## [Aim of the task]
Take the lines from the line containing "You are a computer-use" through the end of the entries and output them exactly, with no pictures and nothing more.

|---|

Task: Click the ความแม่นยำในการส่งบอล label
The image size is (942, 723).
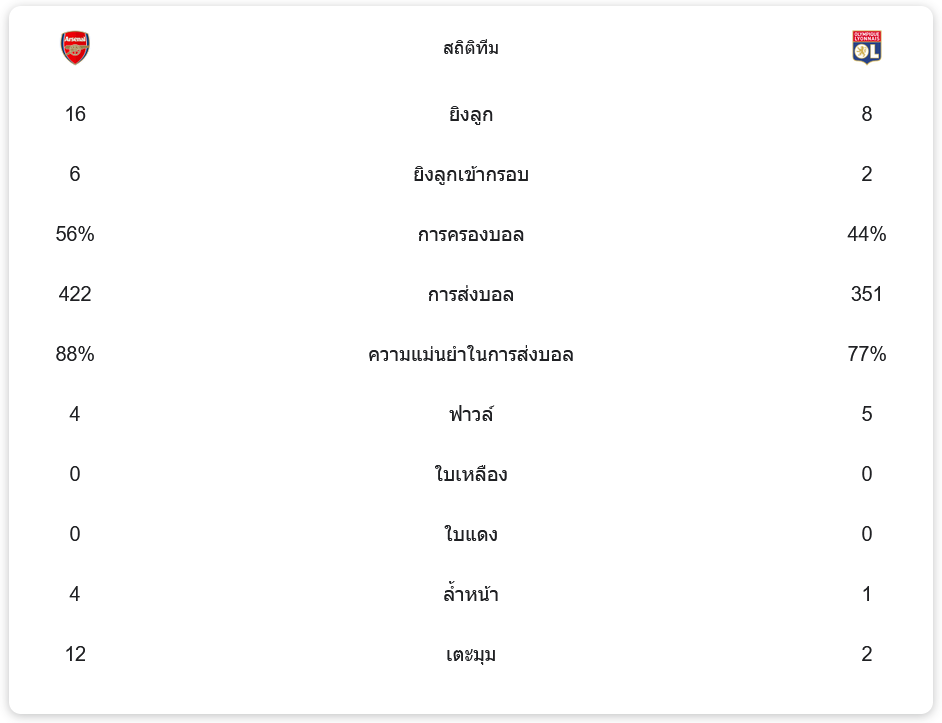Action: pyautogui.click(x=471, y=355)
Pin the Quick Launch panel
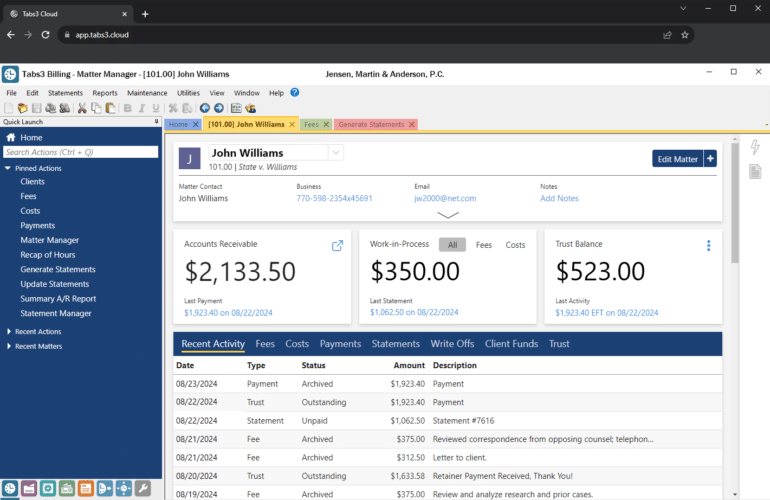Image resolution: width=770 pixels, height=500 pixels. (x=156, y=122)
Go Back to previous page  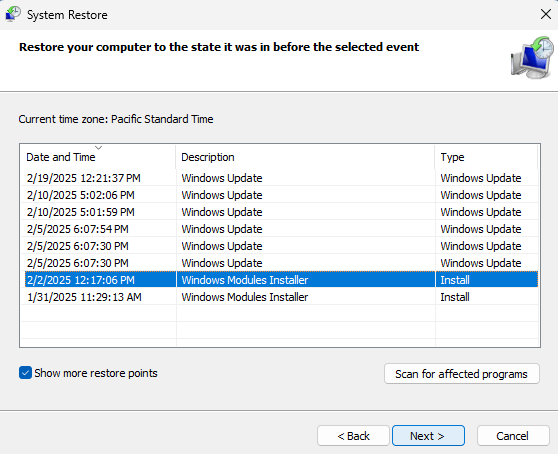[x=353, y=435]
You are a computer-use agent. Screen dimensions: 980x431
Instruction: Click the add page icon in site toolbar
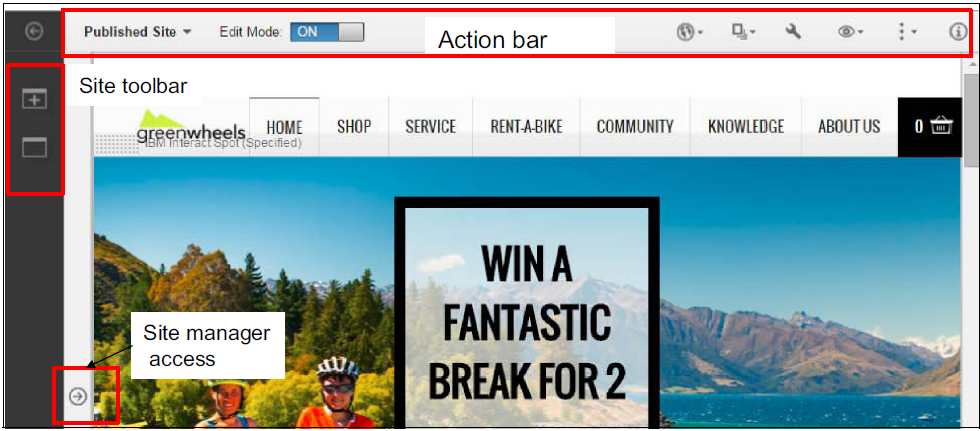click(x=35, y=99)
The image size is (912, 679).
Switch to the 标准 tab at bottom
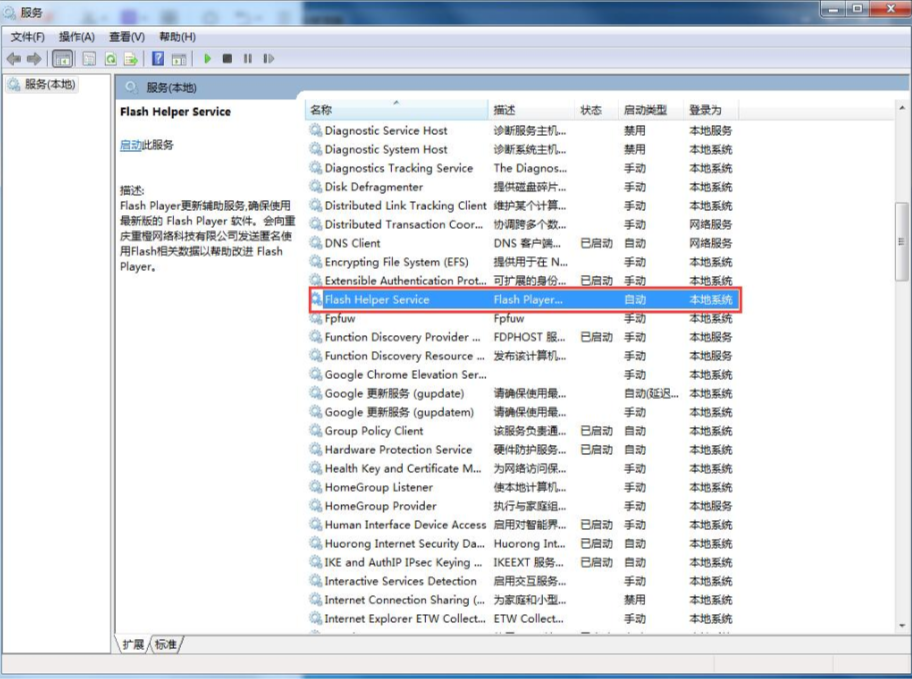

|---|

## [Solution to the problem]
You are a computer-use agent. Screen dimensions: 980x431
Instruction: Click the add page icon in site toolbar
click(x=35, y=99)
The image size is (912, 679).
Switch to the 标准 tab at bottom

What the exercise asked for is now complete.